Sobel Mara L, Neshat Shadi, Poole Keith
Department of Microbiology and Immunology, Queen's University, Kingston, Ontario, Canada K7L 3N6.
J Bacteriol. 2005 Feb;187(4):1246-53. doi: 10.1128/JB.187.4.1246-1253.2005.
Disruption of the PA2491 gene in a mini-Tn5-tet insertion mutant of a clinical isolate of Pseudomonas aeruginosa increased expression of the mexEF-oprN multidrug efflux genes and decreased production of outer membrane protein OprD, concomitant with enhanced resistance to chloramphenicol, quinolones, and imipenem, which was reminiscent of previously described nfxC mutants. PA2491 encodes a probable oxidoreductase previously shown to be positively regulated by the MexT positive regulator of mexEF-oprN expression (T. Kohler, S. F. Epp, L. K. Curty, and J. C. Pechere, J. Bacteriol. 181:6300-6305, 1999). Spontaneous multidrug-resistant mutants of the P. aeruginosa clinical isolate hyperexpressing mexEF-oprN and showing reduced production of OprD were readily selected in vitro, and all of them were shown to carry mutations in PA2491, highlighting the probable significance of such mutations as determinants of MexEF-OprN-mediated multidrug resistance in vivo.

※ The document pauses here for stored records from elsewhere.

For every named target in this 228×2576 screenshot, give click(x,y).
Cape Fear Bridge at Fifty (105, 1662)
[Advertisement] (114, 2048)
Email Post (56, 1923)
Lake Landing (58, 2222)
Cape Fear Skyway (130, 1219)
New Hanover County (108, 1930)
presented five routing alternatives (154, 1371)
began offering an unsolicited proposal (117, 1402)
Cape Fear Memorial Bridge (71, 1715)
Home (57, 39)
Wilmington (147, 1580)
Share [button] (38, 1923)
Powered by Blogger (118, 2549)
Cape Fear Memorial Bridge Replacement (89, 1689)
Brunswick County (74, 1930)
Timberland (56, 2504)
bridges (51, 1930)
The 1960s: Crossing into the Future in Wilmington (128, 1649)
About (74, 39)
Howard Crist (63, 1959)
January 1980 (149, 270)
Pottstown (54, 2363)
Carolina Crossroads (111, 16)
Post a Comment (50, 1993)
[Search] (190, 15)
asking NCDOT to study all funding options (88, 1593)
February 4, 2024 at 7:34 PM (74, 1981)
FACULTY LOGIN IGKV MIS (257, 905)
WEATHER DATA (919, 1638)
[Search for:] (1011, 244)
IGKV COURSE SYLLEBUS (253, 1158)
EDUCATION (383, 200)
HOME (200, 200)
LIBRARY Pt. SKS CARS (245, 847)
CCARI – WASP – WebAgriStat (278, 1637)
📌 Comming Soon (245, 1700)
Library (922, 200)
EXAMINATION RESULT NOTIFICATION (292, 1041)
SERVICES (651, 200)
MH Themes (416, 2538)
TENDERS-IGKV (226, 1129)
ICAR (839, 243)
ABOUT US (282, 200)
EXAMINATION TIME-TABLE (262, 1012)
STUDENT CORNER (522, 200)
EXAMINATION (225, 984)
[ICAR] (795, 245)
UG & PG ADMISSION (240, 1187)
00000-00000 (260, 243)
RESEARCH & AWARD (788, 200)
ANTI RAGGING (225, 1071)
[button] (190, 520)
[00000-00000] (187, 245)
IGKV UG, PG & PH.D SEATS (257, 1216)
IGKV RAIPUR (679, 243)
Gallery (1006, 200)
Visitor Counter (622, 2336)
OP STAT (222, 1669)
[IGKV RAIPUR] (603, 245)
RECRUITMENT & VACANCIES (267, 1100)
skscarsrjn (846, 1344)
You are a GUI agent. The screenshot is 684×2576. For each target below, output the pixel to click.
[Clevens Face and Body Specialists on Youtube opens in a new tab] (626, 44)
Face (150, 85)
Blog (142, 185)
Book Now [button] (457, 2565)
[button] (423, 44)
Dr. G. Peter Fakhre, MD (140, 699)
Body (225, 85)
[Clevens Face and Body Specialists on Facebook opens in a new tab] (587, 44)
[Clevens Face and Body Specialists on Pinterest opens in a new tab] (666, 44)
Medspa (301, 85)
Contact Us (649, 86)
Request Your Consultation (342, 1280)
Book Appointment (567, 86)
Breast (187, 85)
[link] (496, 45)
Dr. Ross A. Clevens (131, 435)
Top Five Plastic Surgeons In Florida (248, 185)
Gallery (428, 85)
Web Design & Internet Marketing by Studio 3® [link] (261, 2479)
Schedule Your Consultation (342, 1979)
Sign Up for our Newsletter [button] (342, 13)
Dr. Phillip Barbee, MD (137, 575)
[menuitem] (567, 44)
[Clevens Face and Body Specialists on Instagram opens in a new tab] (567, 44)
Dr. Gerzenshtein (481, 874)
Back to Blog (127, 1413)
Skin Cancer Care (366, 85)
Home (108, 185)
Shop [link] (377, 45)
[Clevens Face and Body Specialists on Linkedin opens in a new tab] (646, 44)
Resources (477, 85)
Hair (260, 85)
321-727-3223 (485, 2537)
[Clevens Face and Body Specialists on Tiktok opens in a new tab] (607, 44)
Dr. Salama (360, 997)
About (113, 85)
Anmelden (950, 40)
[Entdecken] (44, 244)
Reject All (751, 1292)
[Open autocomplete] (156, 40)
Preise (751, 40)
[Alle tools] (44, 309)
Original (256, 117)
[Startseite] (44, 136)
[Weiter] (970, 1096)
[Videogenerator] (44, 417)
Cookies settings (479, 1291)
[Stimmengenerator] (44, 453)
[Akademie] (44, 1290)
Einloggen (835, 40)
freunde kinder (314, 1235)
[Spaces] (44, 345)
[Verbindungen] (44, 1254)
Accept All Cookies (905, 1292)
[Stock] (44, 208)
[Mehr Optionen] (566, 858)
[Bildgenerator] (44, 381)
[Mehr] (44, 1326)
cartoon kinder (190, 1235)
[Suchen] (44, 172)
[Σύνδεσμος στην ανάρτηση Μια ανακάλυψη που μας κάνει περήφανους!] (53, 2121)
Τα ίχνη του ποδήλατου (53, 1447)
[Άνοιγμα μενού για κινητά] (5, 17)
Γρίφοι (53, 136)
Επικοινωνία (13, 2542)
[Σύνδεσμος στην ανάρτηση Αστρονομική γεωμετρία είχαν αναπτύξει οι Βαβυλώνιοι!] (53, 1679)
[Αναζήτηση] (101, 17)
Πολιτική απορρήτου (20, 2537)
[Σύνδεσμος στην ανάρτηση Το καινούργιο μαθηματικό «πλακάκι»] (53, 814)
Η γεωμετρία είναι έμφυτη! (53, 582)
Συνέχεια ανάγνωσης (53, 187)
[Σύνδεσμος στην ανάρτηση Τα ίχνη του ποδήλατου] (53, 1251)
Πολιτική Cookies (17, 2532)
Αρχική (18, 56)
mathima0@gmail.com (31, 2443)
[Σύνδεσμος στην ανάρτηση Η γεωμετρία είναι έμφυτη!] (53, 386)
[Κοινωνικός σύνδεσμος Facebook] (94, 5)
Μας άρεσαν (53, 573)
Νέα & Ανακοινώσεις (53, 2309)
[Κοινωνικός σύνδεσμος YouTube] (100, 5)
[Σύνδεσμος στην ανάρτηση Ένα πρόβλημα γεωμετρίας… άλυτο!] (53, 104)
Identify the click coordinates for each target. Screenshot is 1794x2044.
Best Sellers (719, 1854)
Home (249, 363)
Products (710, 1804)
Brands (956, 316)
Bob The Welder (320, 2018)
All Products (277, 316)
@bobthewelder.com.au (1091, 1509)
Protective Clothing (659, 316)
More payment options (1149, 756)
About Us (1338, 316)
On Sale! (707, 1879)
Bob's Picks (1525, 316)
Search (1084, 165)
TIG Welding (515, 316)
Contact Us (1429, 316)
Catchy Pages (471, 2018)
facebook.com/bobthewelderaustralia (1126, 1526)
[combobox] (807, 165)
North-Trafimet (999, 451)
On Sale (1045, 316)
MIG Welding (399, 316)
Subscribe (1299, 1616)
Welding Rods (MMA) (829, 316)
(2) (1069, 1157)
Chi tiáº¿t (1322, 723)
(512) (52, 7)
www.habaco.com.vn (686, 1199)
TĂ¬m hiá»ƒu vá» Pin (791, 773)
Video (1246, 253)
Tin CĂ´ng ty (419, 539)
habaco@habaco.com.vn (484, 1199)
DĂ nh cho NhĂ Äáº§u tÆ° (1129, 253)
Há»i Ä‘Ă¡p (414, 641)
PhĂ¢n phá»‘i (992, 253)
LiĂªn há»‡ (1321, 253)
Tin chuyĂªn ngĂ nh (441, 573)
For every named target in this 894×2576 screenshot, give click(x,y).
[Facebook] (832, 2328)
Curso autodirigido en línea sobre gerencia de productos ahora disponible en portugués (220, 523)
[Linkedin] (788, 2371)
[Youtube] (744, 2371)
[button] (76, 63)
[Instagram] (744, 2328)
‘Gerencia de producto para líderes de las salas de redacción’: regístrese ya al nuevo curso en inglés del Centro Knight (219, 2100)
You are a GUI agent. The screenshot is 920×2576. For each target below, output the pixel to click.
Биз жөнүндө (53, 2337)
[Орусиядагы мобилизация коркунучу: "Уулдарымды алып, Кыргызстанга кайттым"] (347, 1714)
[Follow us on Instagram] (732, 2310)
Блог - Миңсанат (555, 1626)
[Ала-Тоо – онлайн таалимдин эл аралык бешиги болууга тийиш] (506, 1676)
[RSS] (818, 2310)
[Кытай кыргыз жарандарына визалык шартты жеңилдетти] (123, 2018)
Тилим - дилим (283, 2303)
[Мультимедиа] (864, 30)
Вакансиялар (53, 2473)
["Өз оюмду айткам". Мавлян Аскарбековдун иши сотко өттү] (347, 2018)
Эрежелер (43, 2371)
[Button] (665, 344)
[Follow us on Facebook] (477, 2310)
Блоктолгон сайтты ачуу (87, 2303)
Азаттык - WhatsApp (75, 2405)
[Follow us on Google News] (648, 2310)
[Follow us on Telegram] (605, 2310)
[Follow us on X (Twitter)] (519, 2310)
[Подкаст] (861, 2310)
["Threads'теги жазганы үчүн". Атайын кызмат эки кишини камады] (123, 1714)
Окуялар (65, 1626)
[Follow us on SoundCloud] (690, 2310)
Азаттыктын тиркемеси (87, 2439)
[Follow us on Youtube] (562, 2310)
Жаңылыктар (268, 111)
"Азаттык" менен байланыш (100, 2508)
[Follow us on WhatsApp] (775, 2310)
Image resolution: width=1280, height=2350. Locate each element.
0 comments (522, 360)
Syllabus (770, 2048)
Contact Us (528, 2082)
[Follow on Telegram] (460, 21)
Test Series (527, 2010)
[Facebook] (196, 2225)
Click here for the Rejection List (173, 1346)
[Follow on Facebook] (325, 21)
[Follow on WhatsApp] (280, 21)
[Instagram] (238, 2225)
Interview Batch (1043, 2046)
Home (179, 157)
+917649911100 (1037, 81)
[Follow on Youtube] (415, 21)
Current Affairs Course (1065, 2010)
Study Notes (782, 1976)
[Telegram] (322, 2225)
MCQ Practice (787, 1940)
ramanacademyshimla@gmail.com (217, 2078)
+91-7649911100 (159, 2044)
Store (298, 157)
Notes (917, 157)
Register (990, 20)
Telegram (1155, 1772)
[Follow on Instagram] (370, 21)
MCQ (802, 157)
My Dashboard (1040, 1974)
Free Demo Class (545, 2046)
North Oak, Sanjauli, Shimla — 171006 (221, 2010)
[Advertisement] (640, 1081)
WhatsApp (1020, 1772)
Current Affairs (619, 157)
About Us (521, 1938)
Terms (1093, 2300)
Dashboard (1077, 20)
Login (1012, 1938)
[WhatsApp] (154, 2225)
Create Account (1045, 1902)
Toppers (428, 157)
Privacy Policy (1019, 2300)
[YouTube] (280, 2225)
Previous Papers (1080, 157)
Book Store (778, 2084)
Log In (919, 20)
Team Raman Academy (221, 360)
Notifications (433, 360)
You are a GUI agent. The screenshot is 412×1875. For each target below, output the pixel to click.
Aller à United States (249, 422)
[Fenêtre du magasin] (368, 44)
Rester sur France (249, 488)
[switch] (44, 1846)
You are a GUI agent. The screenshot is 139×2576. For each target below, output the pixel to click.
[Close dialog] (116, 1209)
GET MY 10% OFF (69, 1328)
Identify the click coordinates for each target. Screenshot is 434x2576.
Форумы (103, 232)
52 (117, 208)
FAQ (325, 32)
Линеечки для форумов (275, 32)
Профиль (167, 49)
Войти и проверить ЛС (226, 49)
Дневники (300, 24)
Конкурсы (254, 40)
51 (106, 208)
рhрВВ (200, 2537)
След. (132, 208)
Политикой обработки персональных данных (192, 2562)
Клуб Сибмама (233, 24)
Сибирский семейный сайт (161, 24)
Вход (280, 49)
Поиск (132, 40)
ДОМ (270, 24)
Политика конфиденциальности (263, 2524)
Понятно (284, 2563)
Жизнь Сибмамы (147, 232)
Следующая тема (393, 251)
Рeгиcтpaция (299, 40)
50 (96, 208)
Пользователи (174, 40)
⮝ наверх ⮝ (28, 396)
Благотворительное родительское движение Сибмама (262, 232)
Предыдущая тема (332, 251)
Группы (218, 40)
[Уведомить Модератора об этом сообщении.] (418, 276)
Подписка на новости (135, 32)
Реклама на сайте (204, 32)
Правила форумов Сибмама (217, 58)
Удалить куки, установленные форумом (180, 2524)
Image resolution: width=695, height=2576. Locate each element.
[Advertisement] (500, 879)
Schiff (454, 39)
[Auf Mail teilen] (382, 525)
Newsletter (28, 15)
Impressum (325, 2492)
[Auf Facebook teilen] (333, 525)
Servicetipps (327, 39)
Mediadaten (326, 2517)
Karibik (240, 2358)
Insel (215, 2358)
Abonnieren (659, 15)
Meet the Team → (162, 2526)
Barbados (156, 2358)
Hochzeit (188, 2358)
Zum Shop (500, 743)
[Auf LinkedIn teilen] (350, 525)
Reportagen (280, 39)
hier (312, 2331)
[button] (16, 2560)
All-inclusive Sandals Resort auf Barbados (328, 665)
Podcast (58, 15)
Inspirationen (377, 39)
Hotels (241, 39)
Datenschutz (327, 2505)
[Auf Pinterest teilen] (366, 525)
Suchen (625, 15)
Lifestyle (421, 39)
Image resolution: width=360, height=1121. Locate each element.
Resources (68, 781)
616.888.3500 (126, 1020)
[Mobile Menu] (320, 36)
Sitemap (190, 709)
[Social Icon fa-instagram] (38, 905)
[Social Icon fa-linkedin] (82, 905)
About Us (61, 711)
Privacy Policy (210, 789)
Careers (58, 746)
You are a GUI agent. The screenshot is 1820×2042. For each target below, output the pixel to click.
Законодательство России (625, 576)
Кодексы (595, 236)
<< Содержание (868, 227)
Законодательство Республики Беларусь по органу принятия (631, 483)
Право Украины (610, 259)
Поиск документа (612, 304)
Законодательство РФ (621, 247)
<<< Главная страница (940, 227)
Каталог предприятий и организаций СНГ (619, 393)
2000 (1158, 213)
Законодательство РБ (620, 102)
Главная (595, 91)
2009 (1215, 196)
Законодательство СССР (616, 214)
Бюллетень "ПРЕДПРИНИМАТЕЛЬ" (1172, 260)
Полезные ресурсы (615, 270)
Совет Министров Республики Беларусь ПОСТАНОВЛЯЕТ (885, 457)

在铜绿假单胞菌临床分离株的mini-Tn5-tet插入突变体中,PA2491基因的破坏增加了mexEF-oprN多药外排基因的表达,并降低了外膜蛋白OprD的产生,同时增强了对氯霉素、喹诺酮类和亚胺培南的耐药性,这让人联想到先前描述的nfxC突变体。PA2491编码一种可能的氧化还原酶,先前已证明该酶受mexEF-oprN表达的MexT正调控因子的正调控(T. Kohler、S. F. Epp、L. K. Curty和J. C. Pechere,《细菌学杂志》181:6300 - 6305,1999年)。在体外很容易筛选出高表达mexEF-oprN并显示OprD产生减少的铜绿假单胞菌临床分离株的自发多药耐药突变体,并且所有这些突变体都显示在PA2491中携带突变,突出了此类突变作为体内MexEF - OprN介导的多药耐药性决定因素的可能重要性。